The TPU ASIC is built on a 28nm process, runs at 700MHz and consumes 40W when running. Because we needed to deploy the TPU to Google's existing servers as fast as possible, we chose to package the processor as an external accelerator card that fits into an SATA hard disk slot for drop-in installation. The TPU is connected to its host via a PCIe Gen3 x16 bus that provides 12.5GB/s of effective bandwidth.

### Prediction with neural networks

To understand why we designed TPUs the way we did, let's look at calculations involved in running a simple neural network.

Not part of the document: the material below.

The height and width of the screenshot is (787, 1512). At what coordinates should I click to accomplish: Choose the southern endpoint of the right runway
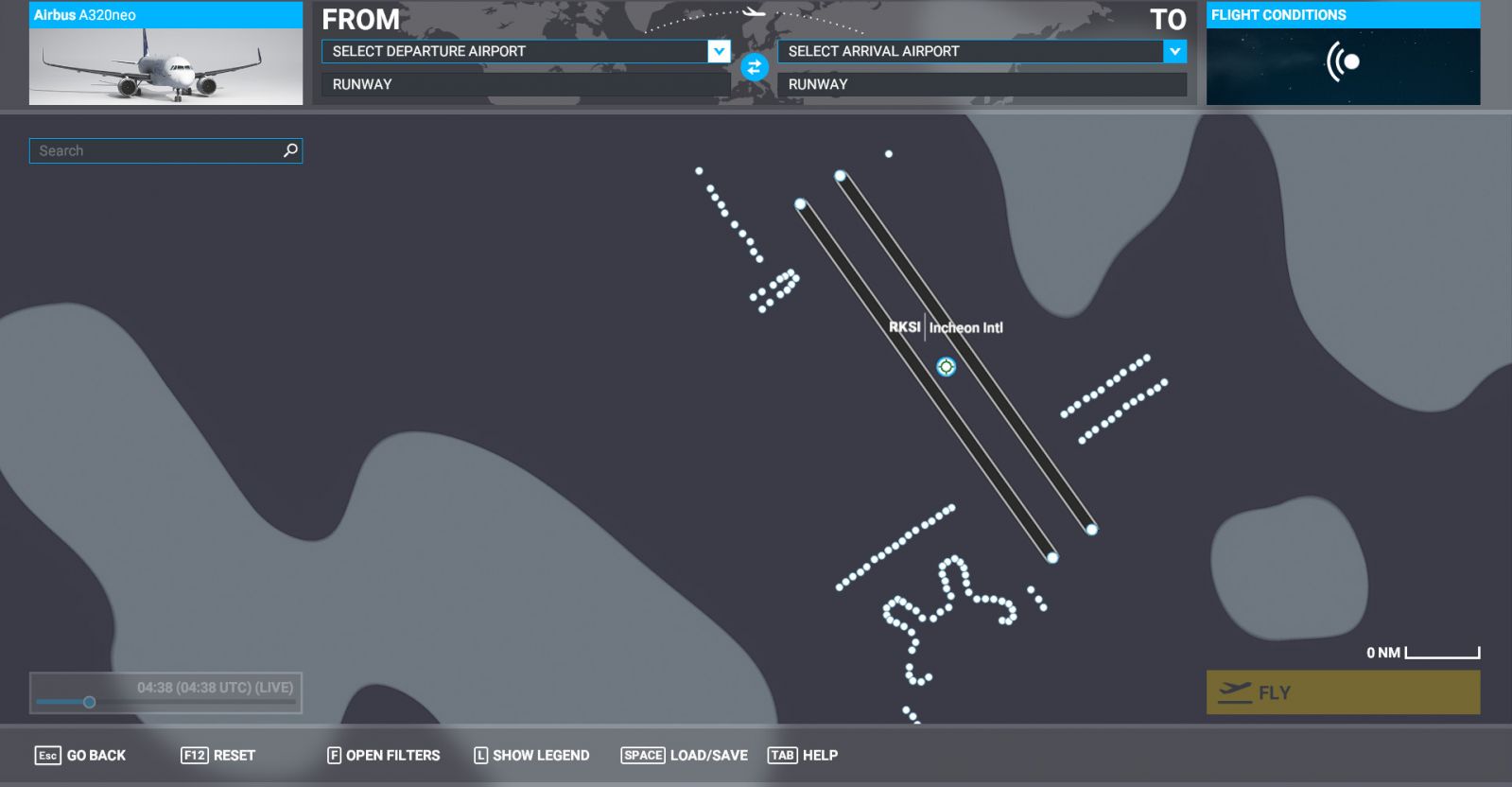pyautogui.click(x=1091, y=530)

This example on the TensorFlow Playground trains a neural network to classify a data point as blue or orange based on a training dataset. (See this post to learn more about this example.) The process of running a trained neural network to classify data with labels or estimate some missing or future values is called **inference**. For inference, each neuron in a neural network does the following calculations:

**Multiply**the input data (x) with weights (w) to represent the signal strength**Add**the results to aggregate the neuron’s state into a single value- Apply an
**activation**function (f) (such as ReLU, Sigmoid, tanh or others) to modulate the artificial neuron’s activity.

For example, if you have three inputs and two neurons with a fully connected single-layer neural network, you have to execute six multiplications between the weights and inputs and add up the multiplications in two groups of three. This sequence of multiplications and additions can be written as a **matrix multiplication**. The outputs of this matrix multiplication are then processed further by an activation function. Even when working with much more complex neural network model architectures, multiplying matrices is often the most computationally intensive part of running a trained model.

How many multiplication operations would you need at production scale? In July 2016, we surveyed six representative neural network applications across Google’s production services and summed up the total number of weights in each neural network architecture. You can see the results in the table below.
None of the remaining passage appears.